The reply should hold only the lines below from the one with "Task: Click the Filter label text" to the end, each copied exactly.

**Provided records:**
:::::
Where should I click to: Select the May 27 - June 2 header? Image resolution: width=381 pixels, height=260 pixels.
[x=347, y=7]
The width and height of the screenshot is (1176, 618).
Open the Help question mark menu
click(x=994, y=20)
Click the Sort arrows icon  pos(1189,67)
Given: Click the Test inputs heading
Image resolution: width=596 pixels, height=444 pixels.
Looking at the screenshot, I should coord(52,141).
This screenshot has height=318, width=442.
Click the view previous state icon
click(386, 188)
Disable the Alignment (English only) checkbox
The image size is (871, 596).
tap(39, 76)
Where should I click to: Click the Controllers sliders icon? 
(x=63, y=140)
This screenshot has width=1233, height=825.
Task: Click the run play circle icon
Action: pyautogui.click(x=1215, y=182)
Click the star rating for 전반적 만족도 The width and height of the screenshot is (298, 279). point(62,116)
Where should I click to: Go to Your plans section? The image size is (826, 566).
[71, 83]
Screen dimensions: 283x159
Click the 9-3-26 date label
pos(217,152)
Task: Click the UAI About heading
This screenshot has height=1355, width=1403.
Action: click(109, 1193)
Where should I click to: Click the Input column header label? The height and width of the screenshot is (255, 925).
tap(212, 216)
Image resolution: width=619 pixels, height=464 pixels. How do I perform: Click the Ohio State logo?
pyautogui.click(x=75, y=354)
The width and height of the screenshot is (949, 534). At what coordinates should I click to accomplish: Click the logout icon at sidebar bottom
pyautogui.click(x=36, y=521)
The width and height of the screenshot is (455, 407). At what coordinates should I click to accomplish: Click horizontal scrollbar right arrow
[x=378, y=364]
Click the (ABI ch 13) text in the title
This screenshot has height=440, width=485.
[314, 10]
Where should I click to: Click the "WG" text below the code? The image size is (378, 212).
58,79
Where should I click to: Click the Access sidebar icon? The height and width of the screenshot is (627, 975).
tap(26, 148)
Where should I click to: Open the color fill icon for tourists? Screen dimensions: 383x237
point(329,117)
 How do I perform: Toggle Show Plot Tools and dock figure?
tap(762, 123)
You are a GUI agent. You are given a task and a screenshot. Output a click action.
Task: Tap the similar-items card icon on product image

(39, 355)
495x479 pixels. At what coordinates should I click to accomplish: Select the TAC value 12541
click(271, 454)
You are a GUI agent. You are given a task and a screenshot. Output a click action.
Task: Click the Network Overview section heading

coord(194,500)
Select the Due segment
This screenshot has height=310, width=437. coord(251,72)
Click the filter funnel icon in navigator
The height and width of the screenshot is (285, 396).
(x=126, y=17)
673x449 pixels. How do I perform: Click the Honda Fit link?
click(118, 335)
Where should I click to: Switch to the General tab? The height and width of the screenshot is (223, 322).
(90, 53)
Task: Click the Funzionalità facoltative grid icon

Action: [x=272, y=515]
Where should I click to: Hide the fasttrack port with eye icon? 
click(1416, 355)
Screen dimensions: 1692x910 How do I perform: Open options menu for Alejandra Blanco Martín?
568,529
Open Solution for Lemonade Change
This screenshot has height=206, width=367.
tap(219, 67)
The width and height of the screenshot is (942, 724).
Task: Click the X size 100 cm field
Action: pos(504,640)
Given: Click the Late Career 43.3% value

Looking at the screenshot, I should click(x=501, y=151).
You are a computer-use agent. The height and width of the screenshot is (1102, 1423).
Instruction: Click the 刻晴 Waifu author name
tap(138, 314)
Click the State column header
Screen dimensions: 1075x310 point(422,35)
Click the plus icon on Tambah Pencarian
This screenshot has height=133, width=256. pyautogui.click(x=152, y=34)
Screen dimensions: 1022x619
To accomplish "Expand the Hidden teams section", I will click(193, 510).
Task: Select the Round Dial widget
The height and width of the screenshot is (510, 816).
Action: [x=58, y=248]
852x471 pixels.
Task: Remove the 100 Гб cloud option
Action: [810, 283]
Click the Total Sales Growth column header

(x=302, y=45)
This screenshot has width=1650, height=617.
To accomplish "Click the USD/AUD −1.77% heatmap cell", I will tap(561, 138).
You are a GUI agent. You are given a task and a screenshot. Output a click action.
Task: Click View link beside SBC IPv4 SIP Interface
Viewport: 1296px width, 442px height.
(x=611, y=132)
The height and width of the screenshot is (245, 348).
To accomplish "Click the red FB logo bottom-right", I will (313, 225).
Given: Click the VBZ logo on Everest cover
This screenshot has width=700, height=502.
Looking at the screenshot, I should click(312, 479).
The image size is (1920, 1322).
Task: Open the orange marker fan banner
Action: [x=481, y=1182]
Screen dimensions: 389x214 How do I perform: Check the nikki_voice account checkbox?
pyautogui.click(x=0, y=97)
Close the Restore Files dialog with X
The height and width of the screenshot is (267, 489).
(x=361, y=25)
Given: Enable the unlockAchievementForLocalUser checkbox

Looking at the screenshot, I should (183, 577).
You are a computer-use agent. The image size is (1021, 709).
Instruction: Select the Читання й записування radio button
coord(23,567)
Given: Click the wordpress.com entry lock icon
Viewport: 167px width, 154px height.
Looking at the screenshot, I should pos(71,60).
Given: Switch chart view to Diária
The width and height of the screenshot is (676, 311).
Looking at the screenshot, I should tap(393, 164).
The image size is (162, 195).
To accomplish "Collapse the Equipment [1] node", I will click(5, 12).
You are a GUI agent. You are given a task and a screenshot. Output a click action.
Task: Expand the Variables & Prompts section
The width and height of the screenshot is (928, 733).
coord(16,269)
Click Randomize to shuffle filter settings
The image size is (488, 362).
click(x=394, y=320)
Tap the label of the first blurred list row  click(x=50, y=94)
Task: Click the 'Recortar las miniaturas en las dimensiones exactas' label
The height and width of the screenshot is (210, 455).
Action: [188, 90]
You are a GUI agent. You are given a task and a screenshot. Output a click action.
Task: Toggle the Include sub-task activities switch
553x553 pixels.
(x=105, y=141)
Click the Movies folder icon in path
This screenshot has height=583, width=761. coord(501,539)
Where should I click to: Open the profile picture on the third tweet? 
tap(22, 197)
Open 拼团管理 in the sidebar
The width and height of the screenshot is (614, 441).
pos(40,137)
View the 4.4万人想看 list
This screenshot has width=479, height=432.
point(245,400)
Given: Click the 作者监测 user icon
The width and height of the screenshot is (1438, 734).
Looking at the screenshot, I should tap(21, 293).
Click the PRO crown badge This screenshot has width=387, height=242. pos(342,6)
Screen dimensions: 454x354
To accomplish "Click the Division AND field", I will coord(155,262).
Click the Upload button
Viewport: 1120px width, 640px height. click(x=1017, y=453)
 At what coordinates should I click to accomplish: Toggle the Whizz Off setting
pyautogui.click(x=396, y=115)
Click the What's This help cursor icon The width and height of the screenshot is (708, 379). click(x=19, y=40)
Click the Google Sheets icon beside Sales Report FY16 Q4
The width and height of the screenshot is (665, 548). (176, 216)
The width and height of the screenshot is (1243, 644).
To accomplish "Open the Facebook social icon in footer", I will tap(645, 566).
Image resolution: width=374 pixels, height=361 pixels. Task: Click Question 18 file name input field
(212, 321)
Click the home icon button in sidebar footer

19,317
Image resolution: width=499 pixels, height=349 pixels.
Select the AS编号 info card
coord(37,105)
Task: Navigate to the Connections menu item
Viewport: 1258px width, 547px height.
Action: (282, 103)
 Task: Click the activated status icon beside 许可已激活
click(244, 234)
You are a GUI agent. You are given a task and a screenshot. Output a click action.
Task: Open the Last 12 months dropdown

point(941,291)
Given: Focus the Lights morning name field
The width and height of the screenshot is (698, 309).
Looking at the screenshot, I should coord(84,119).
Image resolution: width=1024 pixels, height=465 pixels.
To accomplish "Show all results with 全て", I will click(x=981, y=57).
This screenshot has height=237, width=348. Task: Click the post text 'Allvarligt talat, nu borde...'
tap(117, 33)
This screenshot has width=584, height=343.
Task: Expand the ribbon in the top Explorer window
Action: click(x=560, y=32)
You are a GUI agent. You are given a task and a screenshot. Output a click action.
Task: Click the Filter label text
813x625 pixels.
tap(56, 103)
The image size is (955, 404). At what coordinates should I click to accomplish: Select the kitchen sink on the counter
:::::
**Response to the exercise:**
Task: Click the Filter label text
813x625 pixels.
tap(56, 103)
The image size is (955, 404). At what coordinates should I click to accomplish: Select the kitchen sink on the counter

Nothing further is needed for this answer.